For the U.S. Political Instability Task Force, Lund produced a review of the research literature on what has been effective in preventing genocides (2008), and the antecedents of adverse regime changes (with Jack Goldstone, 2007).

This evaluative research includes a book that compares the attainment of both security and development in Guyana, Guinea-Bissau, Yemen, Somalia, Namibia, Tajikistan, and Kyrgyzstan and tests various explanations of their differences (Security and Development: Searching for Critical Conjunctures [Lynne Rienner, 2010], for which he designed the comparative analytical framework and was co-editor and co-author of the analytical chapters). Another comparative book, Talking through Transitions: Engaging Leaders for Peacebuilding (Michael Lund and Howard Wolpe, eds., Woodrow Wilson Press, forthcoming in 2011) evaluates the results of “track-two” diplomacy initiatives in Burundi, Cyprus, Estonia, Guyana, Sri Lanka, and Tajikistan and pinpoints the conditions that led to their relative success or failure. In 2010, he wrote Engaging Fragile States: An International Policy Primer, based on a day-long specialists’ colloquium he organized at the Woodrow Wilson International Center for Scholars, which also published his field evaluation, Engaging Leaders for Statebuilding: The Case of the DR Congo.

Applying research to practice, Lund wrote the first practitioners’ manuals on conflict and prevention for USAID, the EU and the UN, respectively.

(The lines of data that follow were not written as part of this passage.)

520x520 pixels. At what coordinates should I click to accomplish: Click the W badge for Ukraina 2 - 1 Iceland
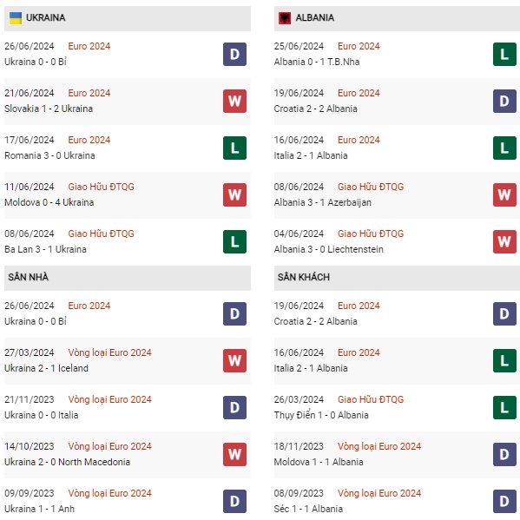click(x=234, y=360)
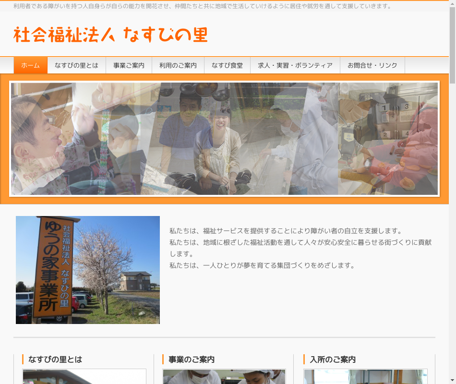Click the 事業のご案内 section heading

[192, 359]
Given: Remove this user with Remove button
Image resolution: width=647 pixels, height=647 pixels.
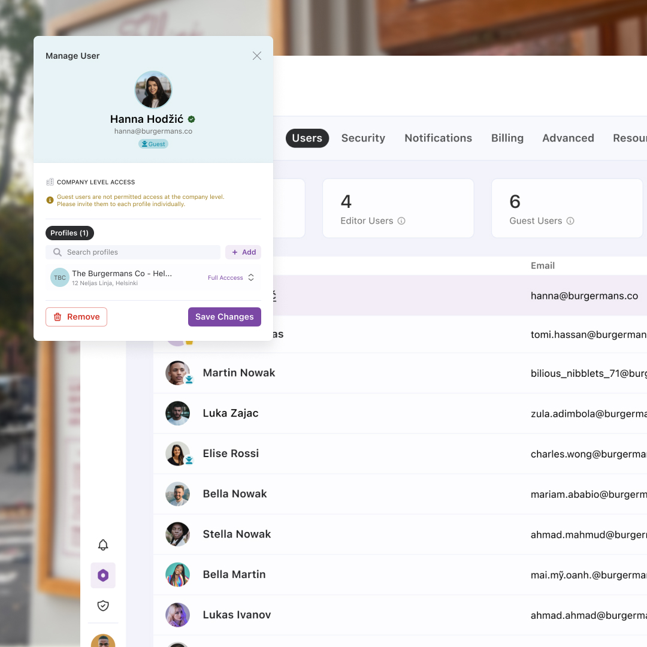Looking at the screenshot, I should click(x=76, y=317).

Lund’s research and presentations have been commissioned by USAID, the U.S. Department of State, the US National Intelligence Council, the C.I.A’s Political Instability Task Force and Global Issues Forum, World Bank, United Nations (UNDP and the Interagency Framework Team convened by DPA), European Union (European Commission), OSCE, OECD-DAC, IGAD, U.S. Council on Foreign Relations, Carnegie Commission for Preventing Deadly Conflicts, Collaborative for Development Action, European Center for Conflict Prevention, Carter Center, International Peace Academy/Institute, Pearson Peacekeeping Centre (Canada), Institute for Democracy and Electoral Assistance (Stockholm), Conflict Prevention Network (Berlin), German Development Institute (Bonn), Netherlands Institute for International Relations (Clingendael, the Hague), the Foreign Ministry of the Netherlands, Forum for Early Warning and Early Response (London), European Center for Conflict Prevention (Utrecht), International Development Research Centre (Ottawa), and other organizations. Lund reviews draft book and article manuscripts for USIP, PRIO, and various journals. He has spoken at numerous conferences on conflict in Europe, Asia and North America. He was a Peace Corps Volunteer in Ethiopia.

Earlier, at the United States Institute of Peace (USIP) from 1987-1995, Lund was the founding director of the Jennings Randolph Fellows Program, and established the Preventive Diplomacy Initiative, the first project world-wide to focus exclusively on conflict prevention. While Research Associate at the Governance and Public Management Program of the Urban Institute, Lund co-authored Beyond Privatization: The Tools of Government Action (Urban Institute, 1989), and co-edited The Reagan Presidency and the Governing of America (Urban Institute, 1985). Prior to that, following Peace Corps service in Ethiopia and while teaching at Cornell, UCLA, and the University of Maryland, Lund did research on other political, governmental, public administration, and public policy subjects, both in the U.S. and comparatively.

Education

Ph.D., M.A., Political Science, University of Chicago, 1980. Specializing in comparative political development, comparative public policy, and African politics.

B.D., Yale University Divinity School, 1967. Including courses in Yale Political Science Department on the U.S. Congress and African politics.

B.A., Augustana College, Rock Island, Illinois, 1962. Philosophy major, political science and English minors.